The most significant dimension of the shelling was not the taunting of the American superpower so much as the challenge to China’s formal ally, the Soviet Union. Khrushchev’s policy of peaceful coexistence had made the Soviet Union, in Mao’s eyes, a problematical ally and perhaps even a potential adversary. Thus, Mao seems to have reasoned, if the Taiwan Strait Crisis were pushed to the brink of war, Khrushchev might have to choose between his new policy of peaceful coexistence and his alliance with China.
In a sense Mao succeeded. What conferred a special edge to Mao’s maneuvers was that the Chinese policy in the Strait was being carried out ostensibly with the blessing of Moscow so far as the world was concerned. For Khrushchev had visited Beijing three weeks before the second Taiwan Strait Crisis—for the disastrous encounters over the submarine base issues—much as he had been there in the opening weeks of the first crisis four years earlier. In neither case had Mao revealed his intentions to the Soviets either before or during the visit. In each instance Washington assumed—and Eisenhower alleged as much in a letter to Khrushchev—that Mao was acting not only with Moscow’s support but at its behest. Beijing was adding its Soviet ally to its diplomatic lineup against its will and indeed without Moscow realizing that it was being used. (A school of thought even holds that Mao invented the “submarine base crisis” to induce Khrushchev to come to Beijing to play his assigned role in that design.)
The second Taiwan Strait Crisis paralleled the first with the principal difference being that the Soviet Union participated in issuing nuclear threats on behalf of an ally that was in the process of humiliating it.

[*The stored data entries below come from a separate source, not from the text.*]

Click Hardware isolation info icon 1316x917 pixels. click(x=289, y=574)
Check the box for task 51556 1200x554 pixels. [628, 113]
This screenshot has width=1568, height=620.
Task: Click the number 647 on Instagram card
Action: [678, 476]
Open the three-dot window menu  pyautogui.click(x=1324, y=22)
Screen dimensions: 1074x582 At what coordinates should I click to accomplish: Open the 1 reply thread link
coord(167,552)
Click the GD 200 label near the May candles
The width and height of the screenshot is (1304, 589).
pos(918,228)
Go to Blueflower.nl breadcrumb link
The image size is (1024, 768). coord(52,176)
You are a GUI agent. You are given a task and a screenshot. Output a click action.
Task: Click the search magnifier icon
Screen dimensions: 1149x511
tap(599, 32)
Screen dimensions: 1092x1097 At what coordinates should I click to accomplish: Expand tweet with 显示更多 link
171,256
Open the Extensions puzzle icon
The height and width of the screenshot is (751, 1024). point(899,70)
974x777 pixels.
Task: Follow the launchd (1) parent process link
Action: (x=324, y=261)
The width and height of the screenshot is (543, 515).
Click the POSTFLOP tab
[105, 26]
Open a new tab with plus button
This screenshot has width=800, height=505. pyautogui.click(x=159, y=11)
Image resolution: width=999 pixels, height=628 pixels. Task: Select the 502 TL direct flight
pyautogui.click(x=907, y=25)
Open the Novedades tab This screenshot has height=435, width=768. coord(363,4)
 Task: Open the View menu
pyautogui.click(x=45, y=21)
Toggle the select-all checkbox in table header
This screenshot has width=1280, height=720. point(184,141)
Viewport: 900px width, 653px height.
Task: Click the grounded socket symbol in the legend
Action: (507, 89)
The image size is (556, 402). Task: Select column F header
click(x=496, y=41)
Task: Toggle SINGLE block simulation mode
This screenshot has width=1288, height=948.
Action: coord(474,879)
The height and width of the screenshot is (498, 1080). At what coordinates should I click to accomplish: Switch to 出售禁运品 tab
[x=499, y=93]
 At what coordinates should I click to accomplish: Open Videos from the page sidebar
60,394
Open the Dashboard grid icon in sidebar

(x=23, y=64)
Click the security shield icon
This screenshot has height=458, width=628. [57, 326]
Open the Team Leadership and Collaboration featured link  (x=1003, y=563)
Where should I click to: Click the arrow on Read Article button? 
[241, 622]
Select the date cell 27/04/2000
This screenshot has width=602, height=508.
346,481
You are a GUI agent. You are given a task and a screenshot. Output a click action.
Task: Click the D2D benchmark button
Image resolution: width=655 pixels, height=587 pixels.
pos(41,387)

Roughly one thousand people were killed or wounded in the 1958 bombardment. As in the first Taiwan Strait Crisis, Beijing combined provocative evocations of nuclear war with a carefully calibrated operational strategy. Mao initially asked his commanders to conduct the shelling in such a way as to avoid American fatalities. When they responded that no such guarantee was possible, he ordered them not to cross into the airspace over the offshore islands, to fire only on Nationalist vessels, and not to return fire even if fired on by U.S. ships.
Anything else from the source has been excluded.